I’ve been outsourcing overseas for about 5 years. Sure, I have people that work with me in the US, but there’s a time when the world is truly flat. Finding just the right employees for your outsourced jobs isn’t as simple as putting a post on desk and picking the first person that sounds decent. Particularly for larger jobs, it’s important to interview them. In order to get the best quality information from your interviews, develop a list of questions in advance and be prepared to answer questions yourself. Base your questions off both the job specs and the person’s resume.¬†Here are a few tips for both preparing questions and conducting an interview.

Ask open-ended questions

Many interviewers come with a checklist of skills they want to have in an applicant. However, just ticking off items on a list tells you little about them.

Instead, try to stay away from questions that have a yes or no answer. For example, rather than asking “Do you have experience in…?”, ask “What kind of experience do you have in…?”

Give them time to answer

Be patient and give the interviewee time to think about their answer, especially when you are asking a difficult question. Don’t jump in and ask another question just because they haven’t answered right away. Remember, you are there to listen for the most part. If you’re not sure the person understood the question, you can ask if they need it clarified.

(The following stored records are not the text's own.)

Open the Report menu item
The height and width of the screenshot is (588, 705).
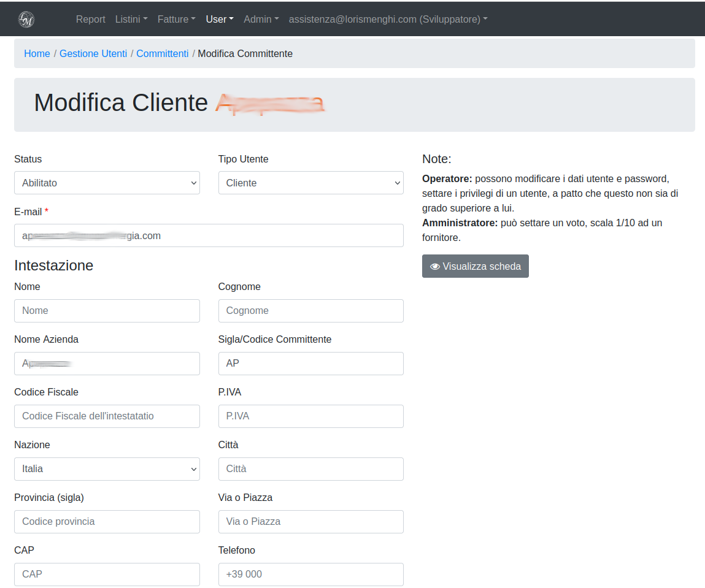tap(91, 20)
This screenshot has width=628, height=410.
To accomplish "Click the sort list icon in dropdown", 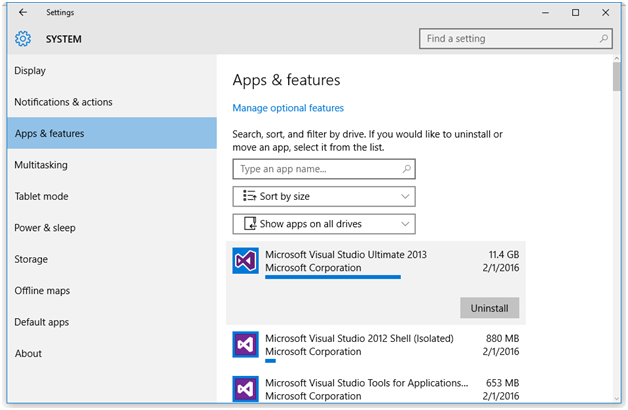I will coord(247,197).
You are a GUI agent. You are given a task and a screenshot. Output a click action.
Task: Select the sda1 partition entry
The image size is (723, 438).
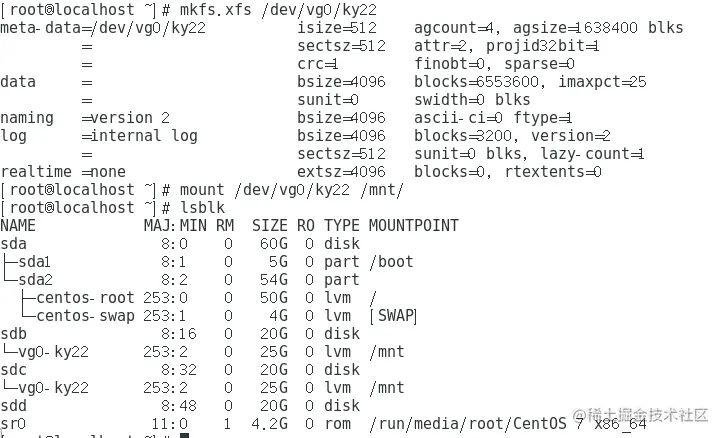(x=34, y=261)
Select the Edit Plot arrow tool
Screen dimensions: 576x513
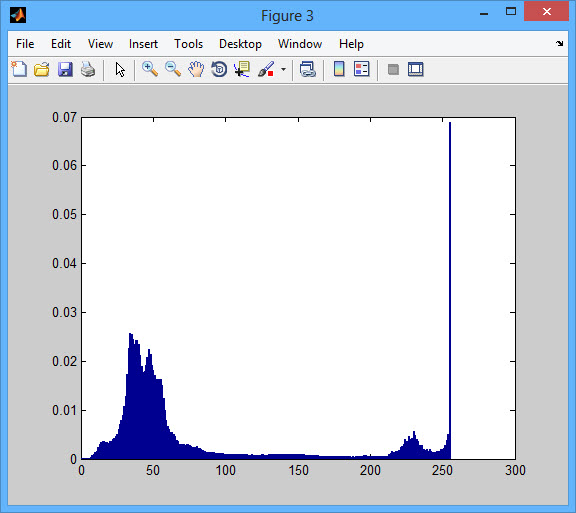pyautogui.click(x=120, y=69)
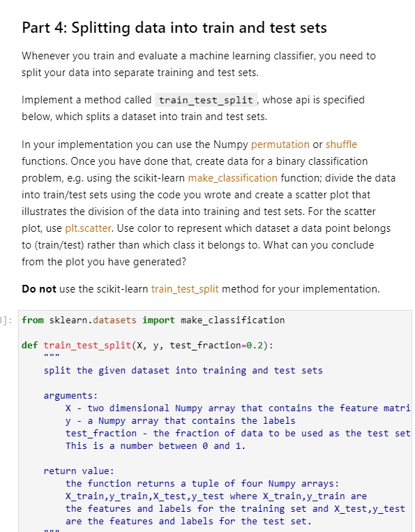
Task: Open the plt.scatter link
Action: [88, 228]
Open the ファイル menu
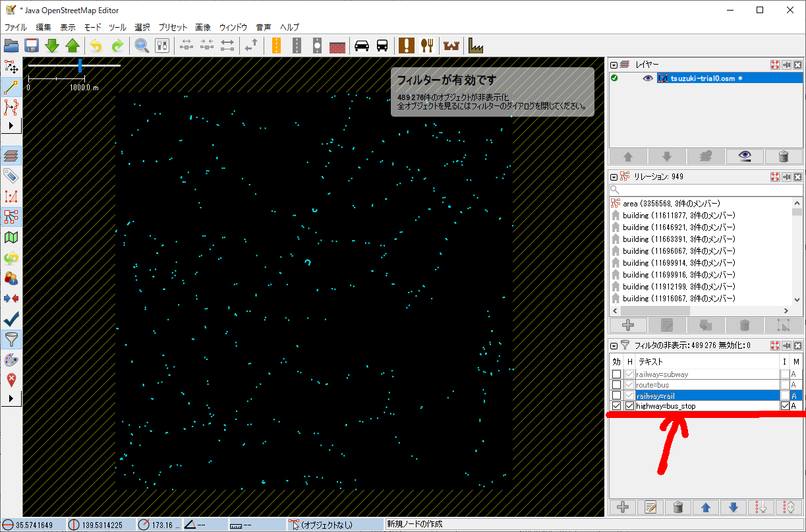Screen dimensions: 806x532 [16, 27]
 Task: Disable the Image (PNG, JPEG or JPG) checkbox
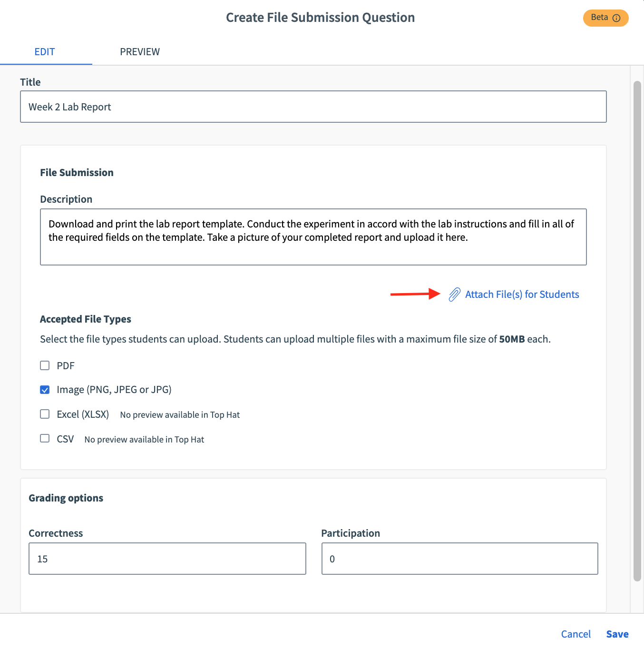44,389
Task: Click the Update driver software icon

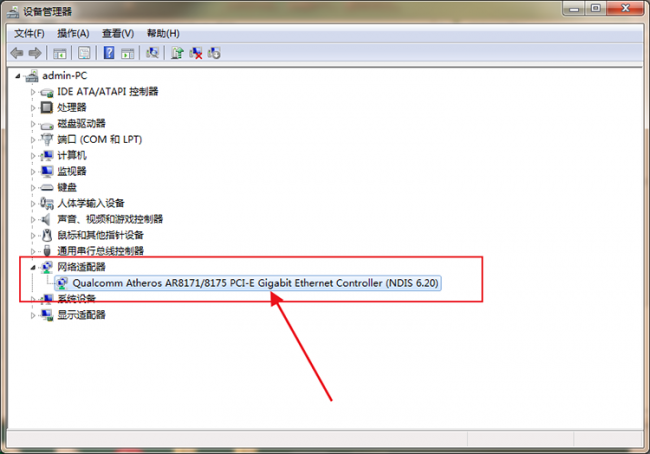Action: 177,53
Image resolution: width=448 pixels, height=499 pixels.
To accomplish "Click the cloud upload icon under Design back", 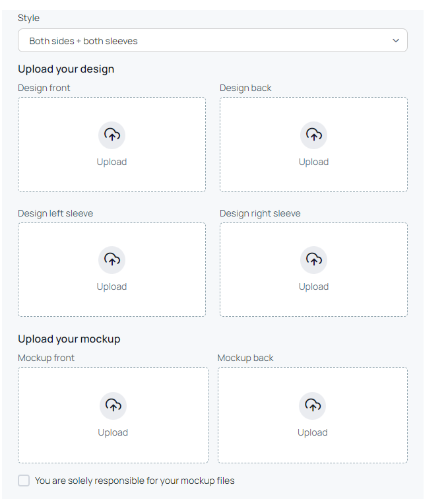I will pyautogui.click(x=313, y=135).
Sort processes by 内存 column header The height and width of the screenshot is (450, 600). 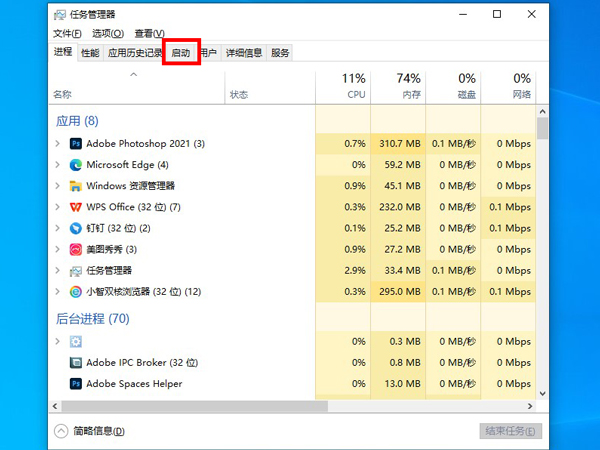(x=407, y=86)
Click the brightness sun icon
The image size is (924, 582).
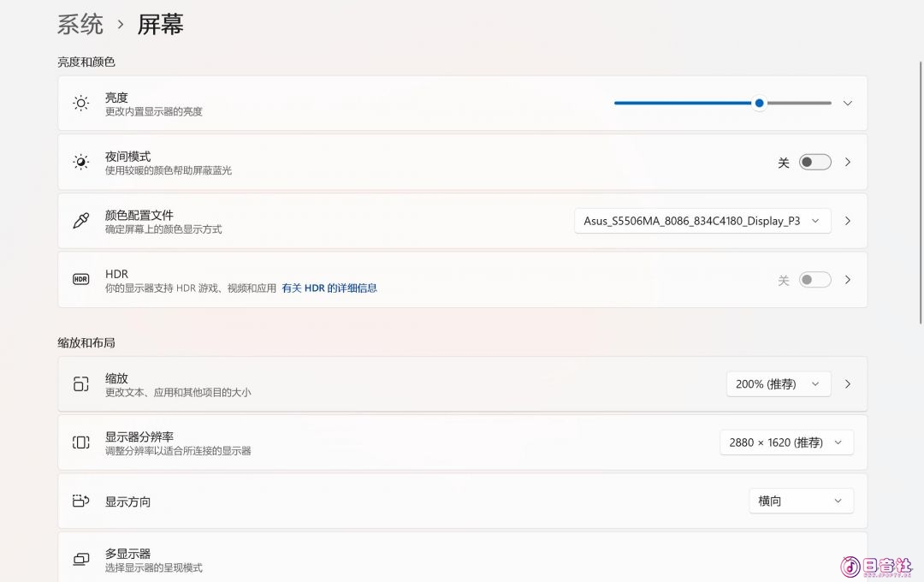click(x=80, y=104)
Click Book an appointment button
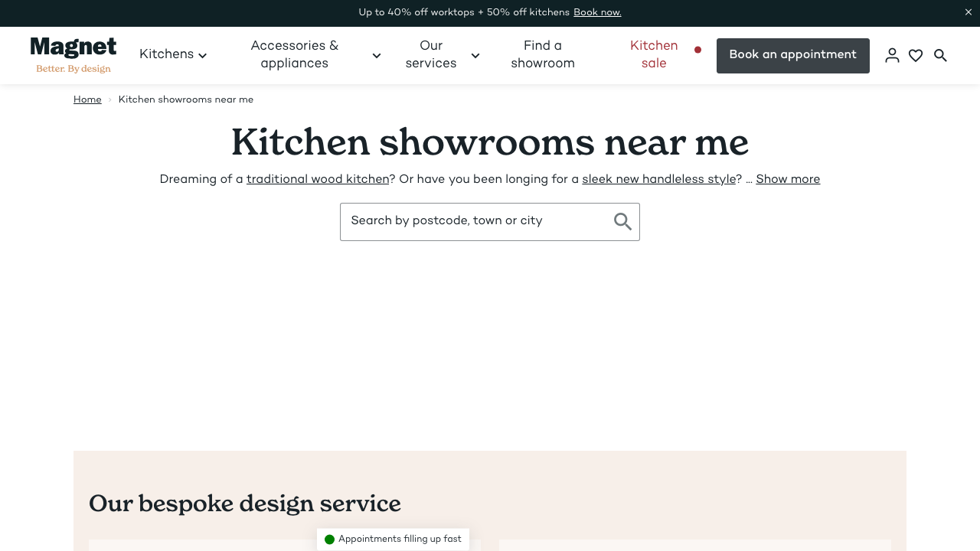The height and width of the screenshot is (551, 980). point(792,55)
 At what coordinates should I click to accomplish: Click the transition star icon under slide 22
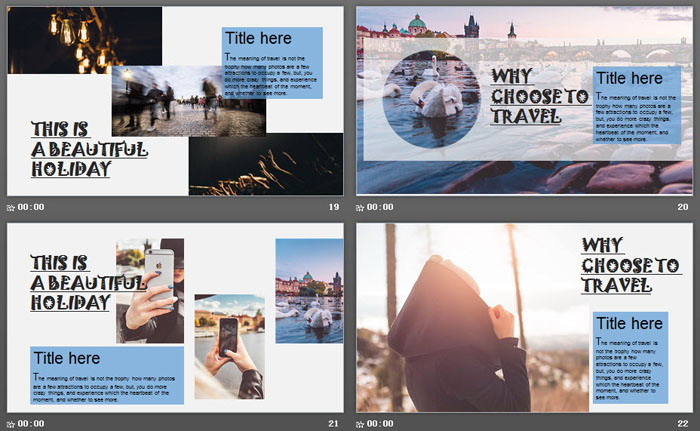(360, 423)
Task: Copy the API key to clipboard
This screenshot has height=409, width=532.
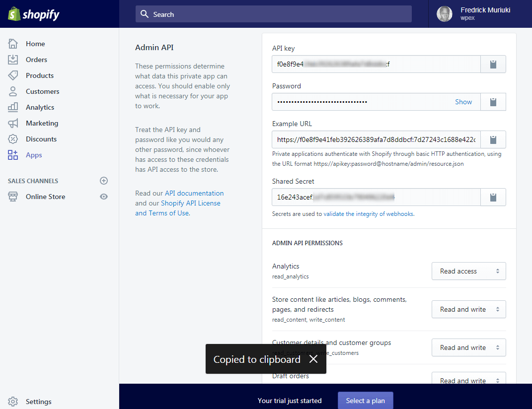Action: pyautogui.click(x=493, y=64)
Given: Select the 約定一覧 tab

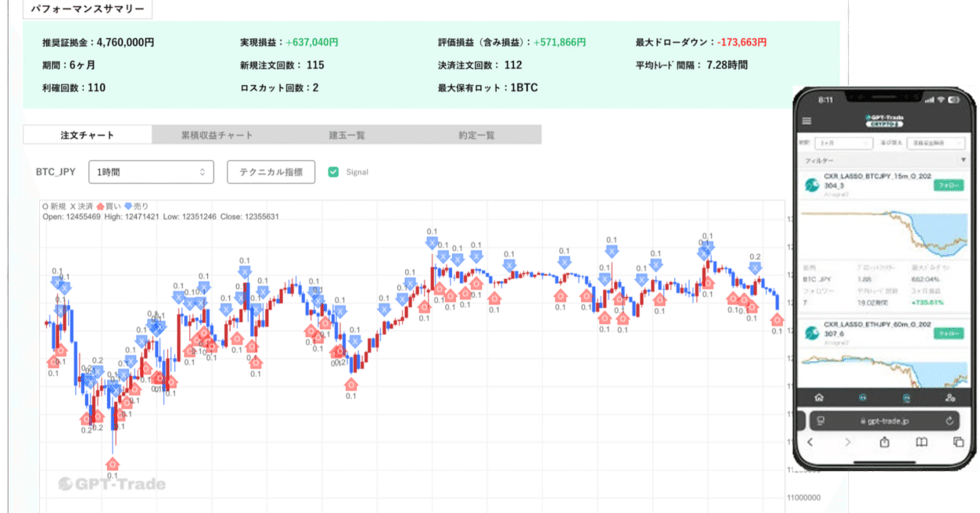Looking at the screenshot, I should (476, 135).
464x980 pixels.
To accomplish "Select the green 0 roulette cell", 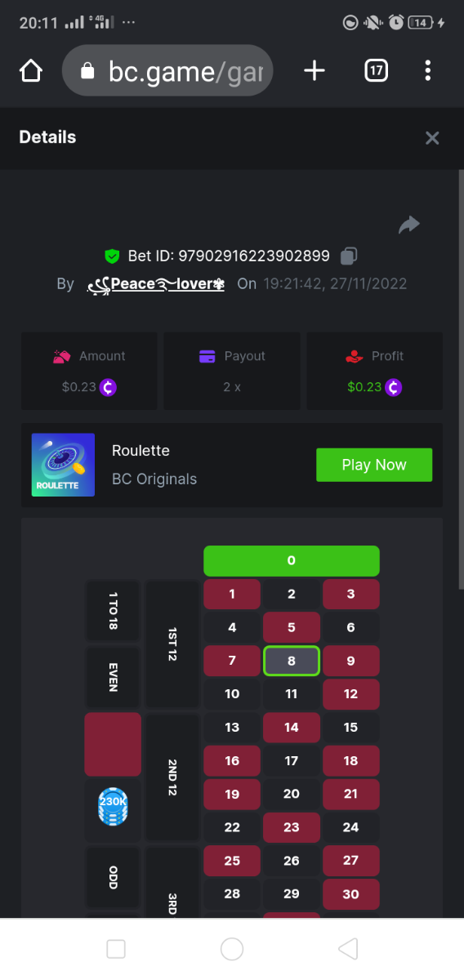I will (x=292, y=561).
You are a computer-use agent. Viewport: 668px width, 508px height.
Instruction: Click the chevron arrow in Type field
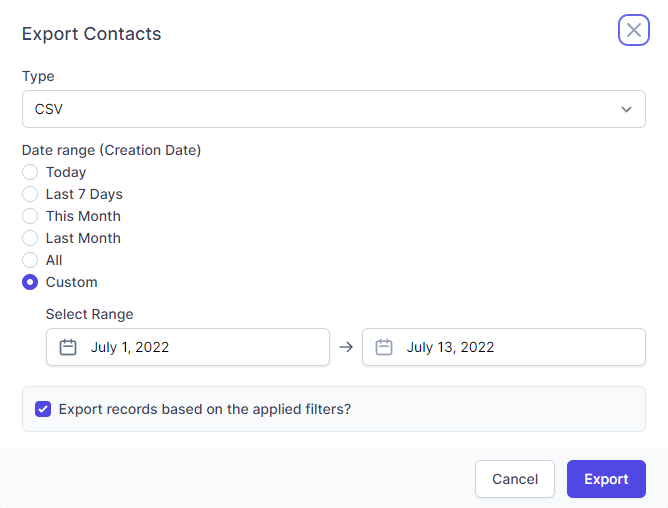point(626,109)
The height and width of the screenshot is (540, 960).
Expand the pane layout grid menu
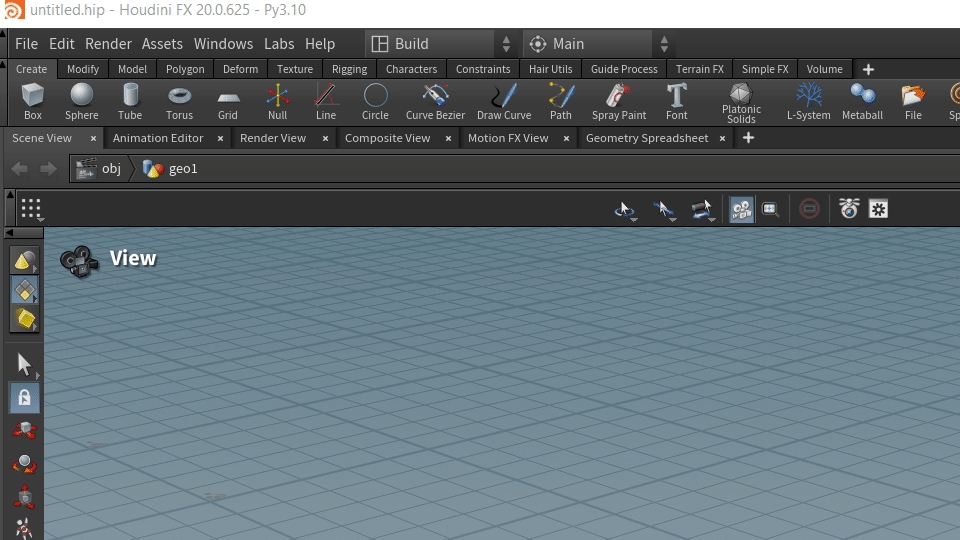click(31, 209)
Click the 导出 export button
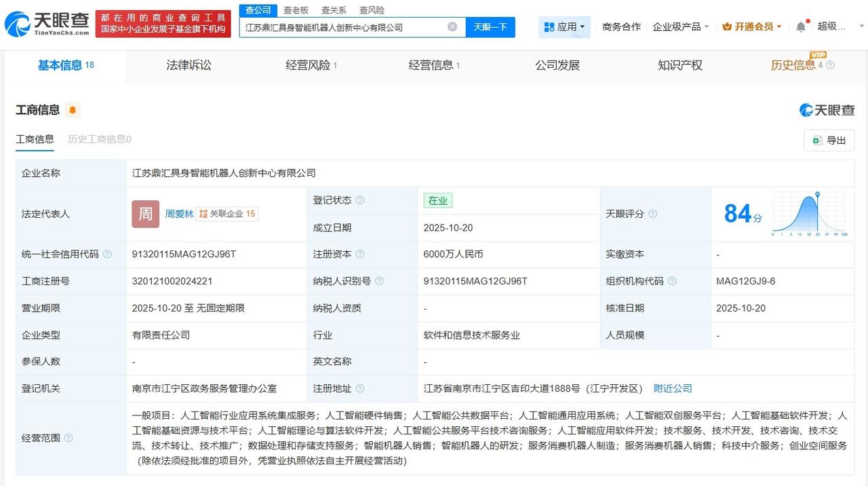The height and width of the screenshot is (486, 868). [x=829, y=141]
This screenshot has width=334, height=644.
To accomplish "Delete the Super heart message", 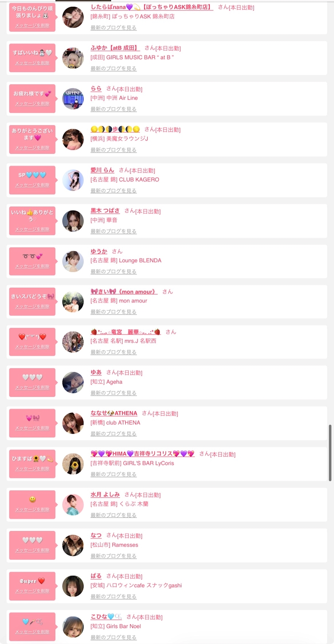I will tap(32, 591).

Ask about strengths AND weaknesses

Most interviewers tend to just ask about the skills that they need for a particular job. However, if you ask about other strengths, you’ll get an idea of what else the candidate could help with in the future. You might even find that there are other tasks you could outsource to this person.

In addition, ask the interviewee about skills that they don’t feel they are good at. Everyone has weaknesses. Knowing what they are in advance means you can avoid unrealistic expectations.

Ask about challenges they have faced

Find out what types of challenges they have had to deal with in previous jobs. For example, what was the most difficult project they worked on? Why was it a challenge? How did they handle it?

You’ll get a good sense of the other person through finding out what they consider a challenge and by how they describe it. For example, if they saw everything as a problem, it could indicate that they don’t enjoy complicated tasks. On the other hand, if they view challenges as opportunities to learn something new, you know that they have a greater capacity to tackle jobs that are not as clearly defined.

Ask about what they are most proud of

What a person is proud of can tell you a lot about their character and what they value. Find out what they consider their biggest achievements. Why do they think they were successful? What is it about the achievement that made them feel proud?

Finally, remember that this isn’t just your interview. Good outsourcers can be picky about the jobs they take and they may be in demand. As you conduct your interviews, make sure you give your interviewees time to ask questions as well. You are being interviewed at the same time, even if you don’t realize it.